DATA FOR THIS TASK below:

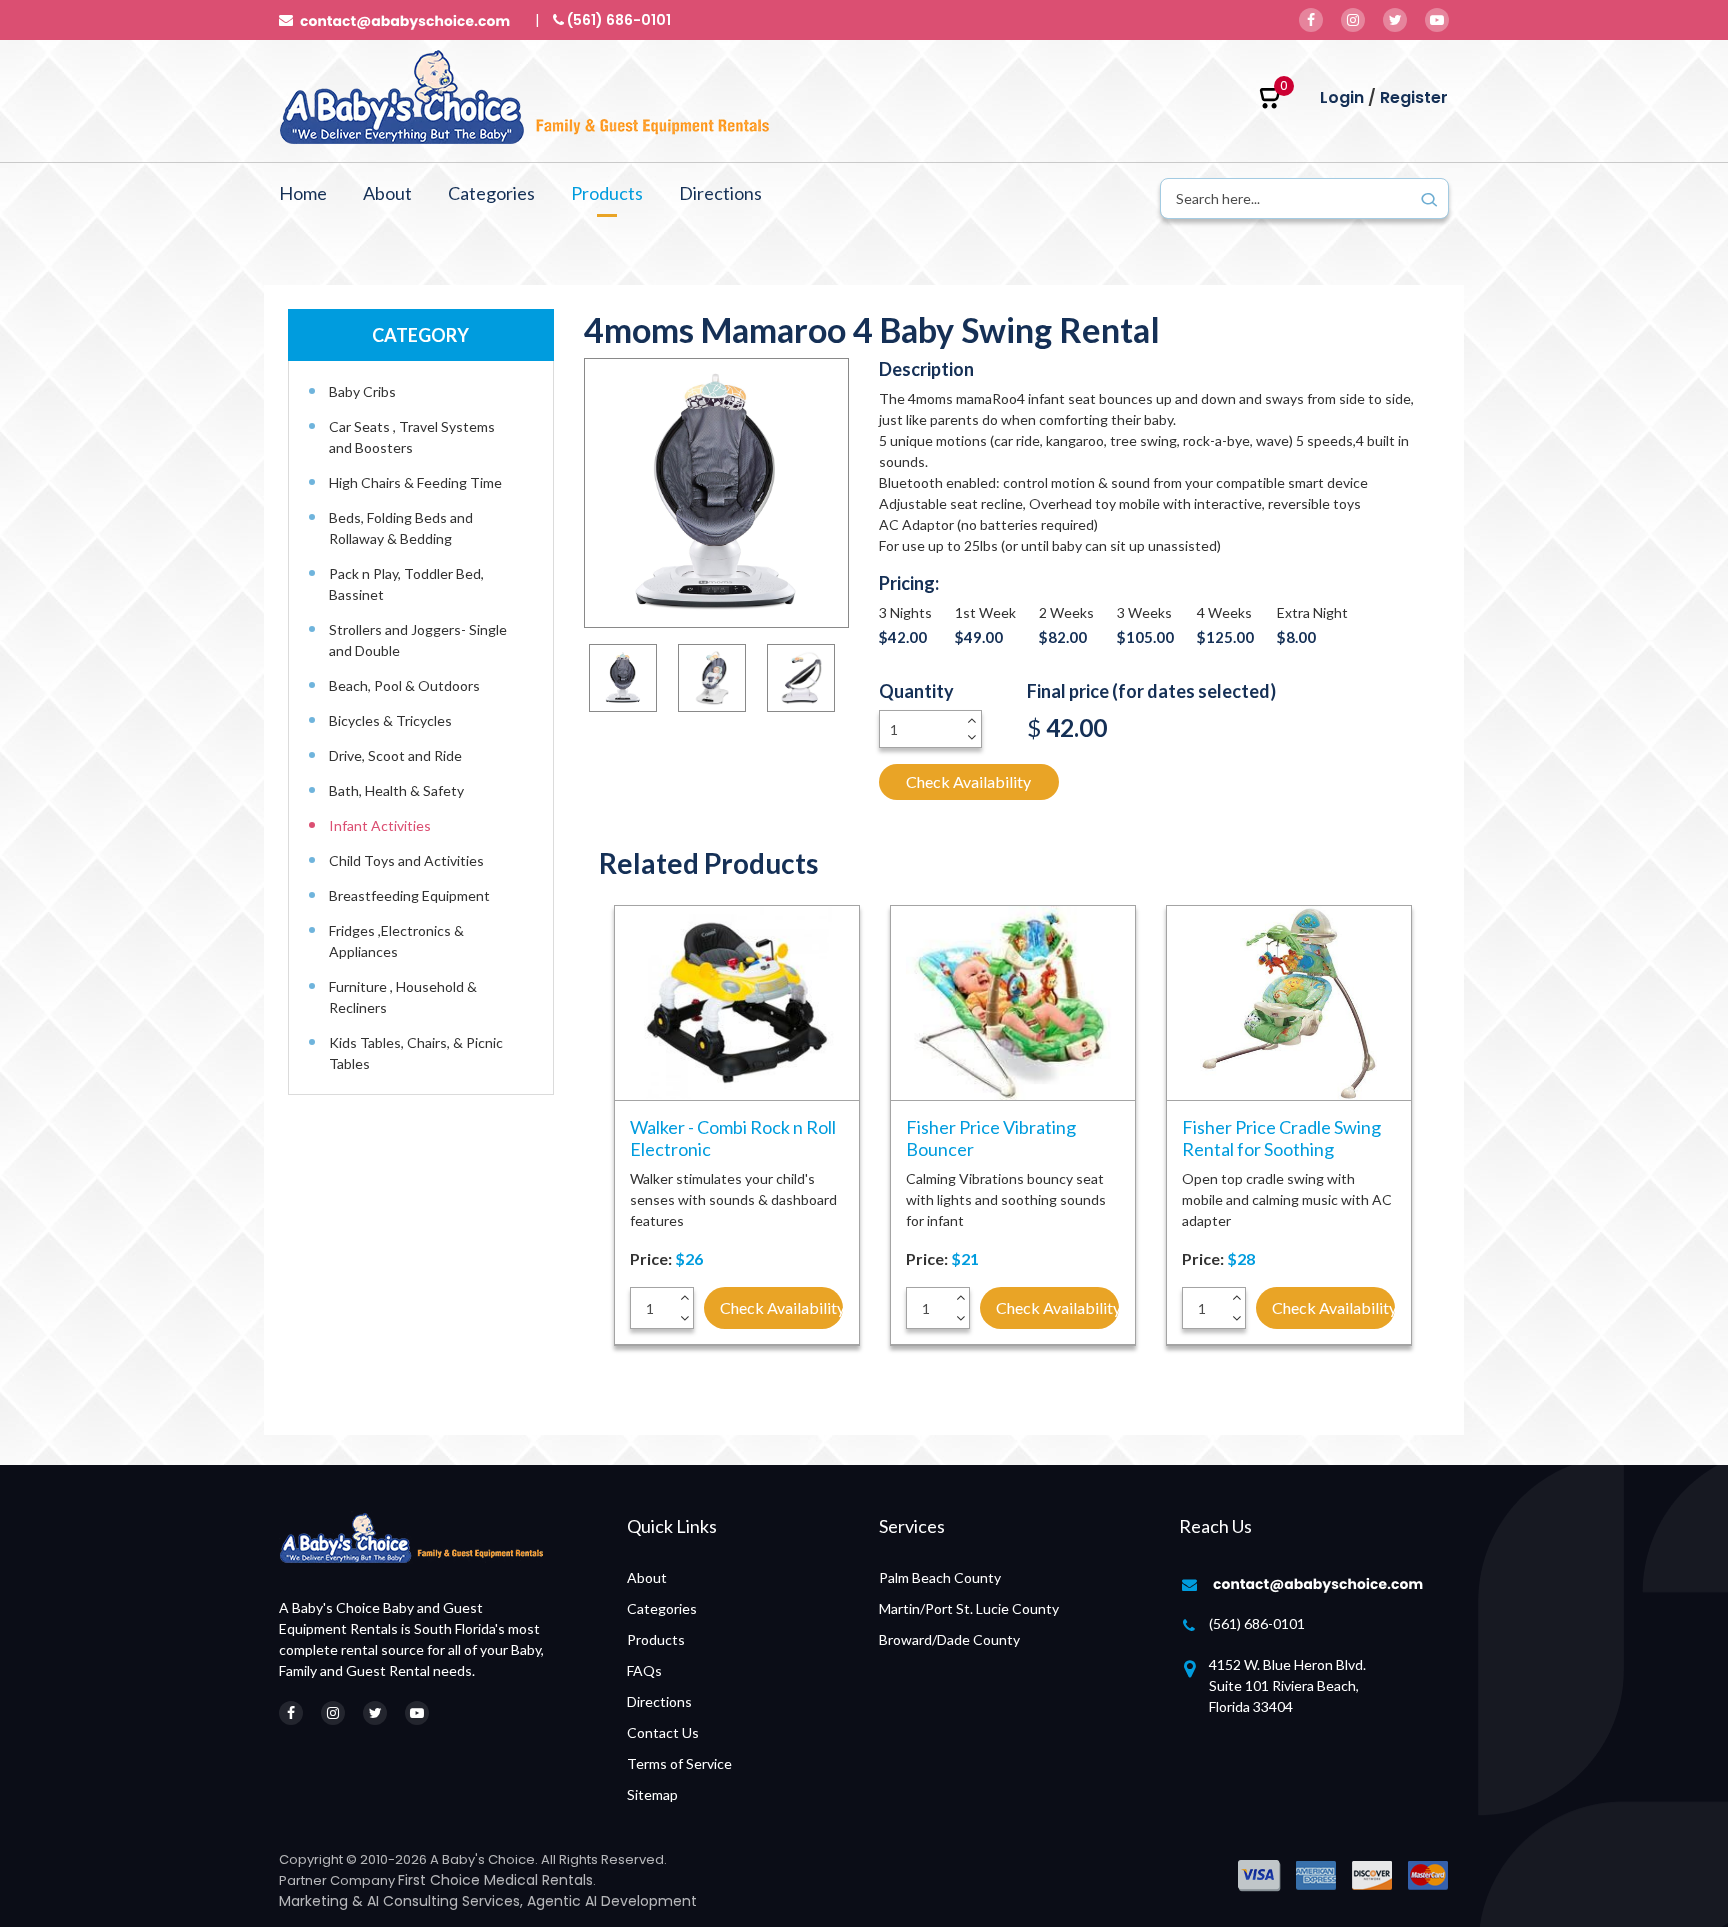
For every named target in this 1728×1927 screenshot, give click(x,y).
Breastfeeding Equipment (409, 895)
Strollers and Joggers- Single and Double (418, 640)
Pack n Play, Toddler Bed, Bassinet (406, 584)
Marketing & (323, 1901)
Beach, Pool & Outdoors (404, 685)
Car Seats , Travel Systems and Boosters (412, 437)
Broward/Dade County (949, 1639)
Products (607, 193)
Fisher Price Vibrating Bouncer (991, 1138)
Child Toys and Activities (406, 860)
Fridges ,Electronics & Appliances (396, 941)
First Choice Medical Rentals (495, 1880)
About (387, 193)
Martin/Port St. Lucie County (969, 1608)
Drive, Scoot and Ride (395, 755)
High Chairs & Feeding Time (415, 482)
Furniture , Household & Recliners (403, 997)
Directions (720, 193)
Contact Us (663, 1732)
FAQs (644, 1670)
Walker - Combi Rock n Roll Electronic (733, 1138)
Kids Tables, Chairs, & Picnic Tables (416, 1053)
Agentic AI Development (612, 1901)
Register (1414, 97)
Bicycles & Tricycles (390, 720)
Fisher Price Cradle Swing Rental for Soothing (1281, 1138)
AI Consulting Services (443, 1901)
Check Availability (968, 781)
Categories (491, 193)
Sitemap (652, 1794)
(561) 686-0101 (1257, 1623)
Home (303, 193)
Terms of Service (679, 1763)
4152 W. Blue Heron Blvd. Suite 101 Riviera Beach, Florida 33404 (1287, 1685)
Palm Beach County (940, 1577)
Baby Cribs (362, 391)
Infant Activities (380, 825)
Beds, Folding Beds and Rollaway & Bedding (401, 528)
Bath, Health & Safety (396, 790)
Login (1342, 97)
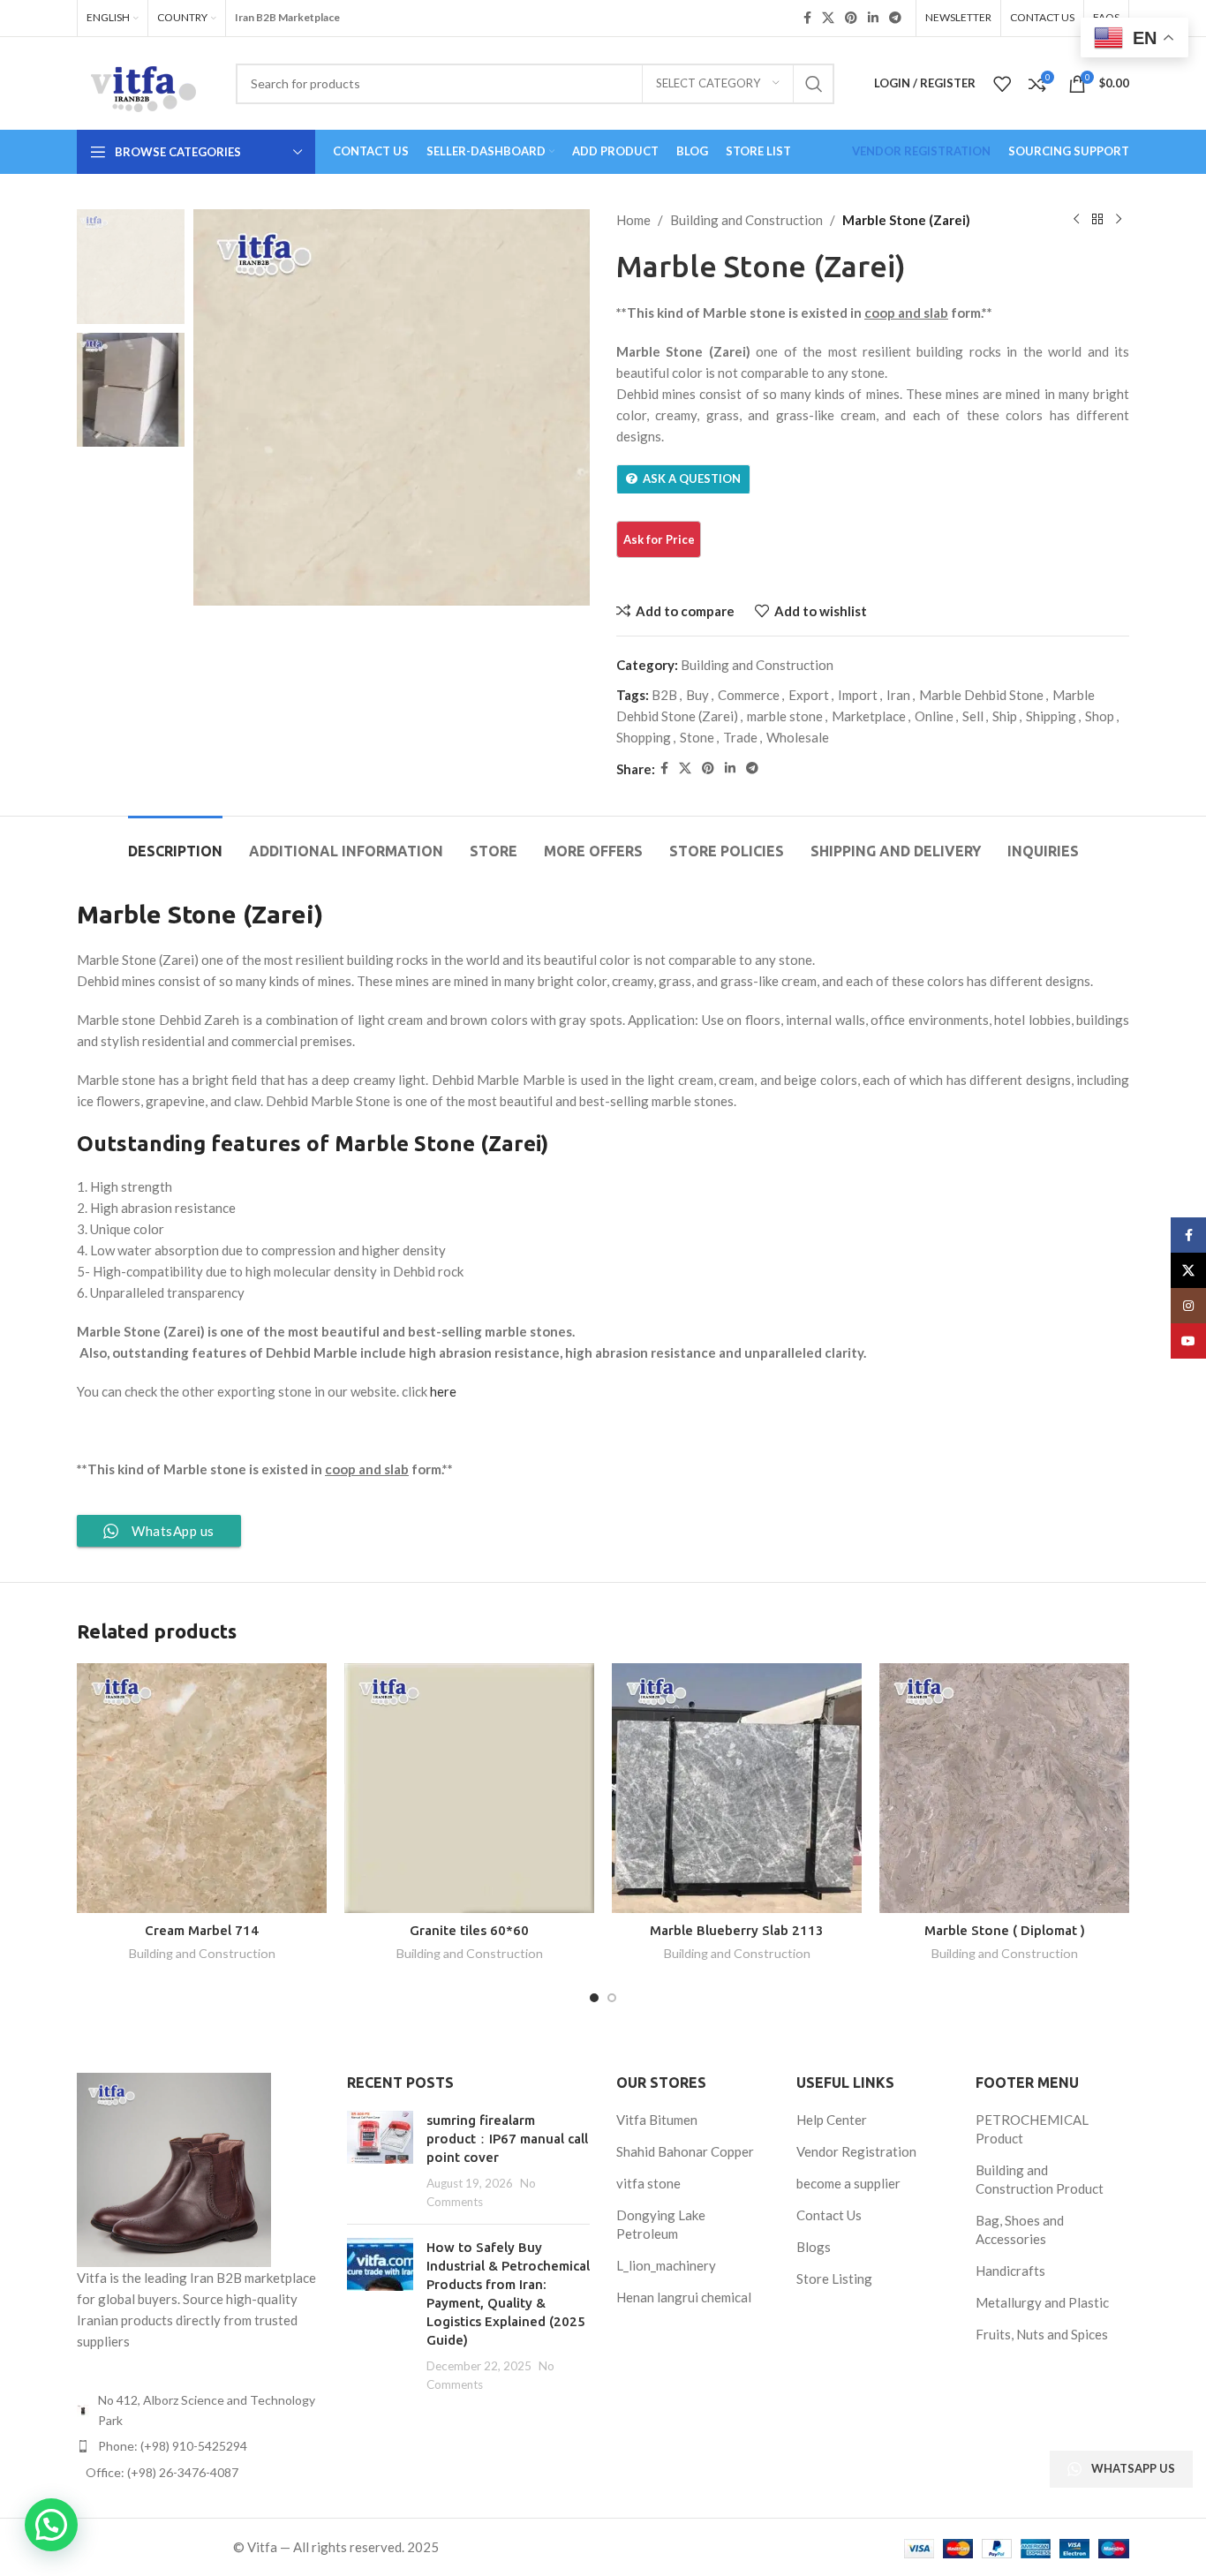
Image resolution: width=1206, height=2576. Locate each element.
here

End of DATA FOR THIS TASK.

## BRIEF
Copy each record exactly. Leave any images out of the copy.

## EXERCISE ANSWER
For every named target in this 1728×1927 screenshot, give click(x,y).
Breastfeeding Equipment (409, 895)
Strollers and Joggers- Single and Double (418, 640)
Pack n Play, Toddler Bed, Bassinet (406, 584)
Marketing & (323, 1901)
Beach, Pool & Outdoors (404, 685)
Car Seats , Travel Systems and Boosters (412, 437)
Broward/Dade County (949, 1639)
Products (607, 193)
Fisher Price Vibrating Bouncer (991, 1138)
Child Toys and Activities (406, 860)
Fridges ,Electronics & Appliances (396, 941)
First Choice Medical Rentals (495, 1880)
About (387, 193)
Martin/Port St. Lucie County (969, 1608)
Drive, Scoot and Ride (395, 755)
High Chairs & Feeding Time (415, 482)
Furniture , Household & Recliners (403, 997)
Directions (720, 193)
Contact Us (663, 1732)
FAQs (644, 1670)
Walker - Combi Rock n Roll Electronic (733, 1138)
Kids Tables, Chairs, & Picnic Tables (416, 1053)
Agentic AI Development (612, 1901)
Register (1414, 97)
Bicycles & Tricycles (390, 720)
Fisher Price Cradle Swing Rental for Soothing (1281, 1138)
AI Consulting Services (443, 1901)
Check Availability (968, 781)
Categories (491, 193)
Sitemap (652, 1794)
(561) 686-0101 (1257, 1623)
Home (303, 193)
Terms of Service (679, 1763)
4152 W. Blue Heron Blvd. Suite 101 Riviera Beach, Florida 33404 (1287, 1685)
Palm Beach County (940, 1577)
Baby Cribs (362, 391)
Infant Activities (380, 825)
Beds, Folding Beds and Rollaway & Bedding (401, 528)
Bath, Health & Safety (396, 790)
Login (1342, 97)
Image resolution: width=1206, height=2576. Locate each element.
here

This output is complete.